SMART-Vision: Survey of Modern Action Recognition Techniques in Vision
Ali K. AlShami, Ryan Rabinowitz, Khang Lam, Yousra Shleibik, Melkamu Mersha, Terrance Boult, Jugal Kalita
TL;DR
This survey addresses the problem of vision-based human action recognition by introducing the SMART-Vision taxonomy that reveals how modern HAR methods blend multiple architectures and modalities to form hybrid approaches. It surveys a wide spectrum of deep-learning techniques—from single-frame CNNs and two-stream models to 3D CNNs, GCNs, motion-based methods, and Transformer-based models—and highlights their extensions, hybridizations, and cross-modal transfers.

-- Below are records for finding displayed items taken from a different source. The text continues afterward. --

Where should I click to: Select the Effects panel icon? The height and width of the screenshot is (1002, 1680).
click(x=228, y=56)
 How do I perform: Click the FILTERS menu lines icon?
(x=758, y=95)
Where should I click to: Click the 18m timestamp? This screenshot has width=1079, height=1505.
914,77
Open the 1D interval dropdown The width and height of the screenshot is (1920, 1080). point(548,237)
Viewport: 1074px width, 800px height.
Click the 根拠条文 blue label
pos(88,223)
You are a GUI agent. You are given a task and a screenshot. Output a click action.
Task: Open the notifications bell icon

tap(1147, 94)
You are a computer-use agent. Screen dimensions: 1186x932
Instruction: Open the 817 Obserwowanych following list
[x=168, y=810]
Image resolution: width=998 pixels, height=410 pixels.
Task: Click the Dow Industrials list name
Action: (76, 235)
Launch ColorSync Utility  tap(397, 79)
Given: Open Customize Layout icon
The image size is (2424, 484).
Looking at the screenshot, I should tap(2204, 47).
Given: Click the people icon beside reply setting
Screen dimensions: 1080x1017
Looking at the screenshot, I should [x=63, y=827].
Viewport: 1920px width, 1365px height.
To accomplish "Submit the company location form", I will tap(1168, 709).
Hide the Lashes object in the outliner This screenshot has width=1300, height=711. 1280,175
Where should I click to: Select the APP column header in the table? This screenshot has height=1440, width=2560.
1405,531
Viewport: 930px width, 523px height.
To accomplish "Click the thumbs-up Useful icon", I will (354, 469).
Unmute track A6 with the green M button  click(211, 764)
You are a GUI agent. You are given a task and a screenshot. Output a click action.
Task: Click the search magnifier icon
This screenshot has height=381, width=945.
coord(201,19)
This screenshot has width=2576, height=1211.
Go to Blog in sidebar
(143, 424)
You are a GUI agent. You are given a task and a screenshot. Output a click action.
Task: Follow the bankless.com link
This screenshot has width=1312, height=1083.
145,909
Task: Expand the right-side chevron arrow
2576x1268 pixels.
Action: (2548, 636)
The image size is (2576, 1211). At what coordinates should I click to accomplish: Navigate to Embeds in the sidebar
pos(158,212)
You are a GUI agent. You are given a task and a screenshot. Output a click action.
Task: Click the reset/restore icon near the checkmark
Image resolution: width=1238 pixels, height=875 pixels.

A central contribution is the open-HAR analysis, detailing open-set and open-world evaluation paradigms and proposing robust protocol discussions to standardize future work. The paper also provides an in-depth discussion of datasets, challenges, and future directions, emphasizing efficiency, generalization, and the potential of vision-language and multimodal fusion to advance HAR in real-world scenarios.
Abstract
Human Action Recognition (HAR) is a challenging domain in computer vision, involving recognizing complex patterns by analyzing the spatiotemporal dynamics of individuals' movements in videos. These patterns arise in sequential data, such as video frames, which are often essential to accurately distinguish actions that would be ambiguous in a single image. HAR has garnered considerable interest due to its broad applicability, ranging from robotics and surveillance systems to sports motion analysis, healthcare, and the burgeoning field of autonomous vehicles. While several taxonomies have been proposed to categorize HAR approaches in surveys, they often overlook hybrid methodologies and fail to demonstrate how different models incorporate various architectures and modalities. In this comprehensive survey, we present the novel SMART-Vision taxonomy, which illustrates how innovations in deep learning for HAR complement one another, leading to hybrid approaches beyond traditional categories. Our survey provides a clear roadmap from foundational HAR works to current state-of-the-art systems, highlighting emerging research directions and addressing unresolved challenges in discussion sections for architectures within the HAR domain. We provide details of the research datasets that various approaches used to measure and compare goodness HAR approaches. We also explore the rapidly emerging field of Open-HAR systems, which challenges HAR systems by presenting samples from unknown, novel classes during test time.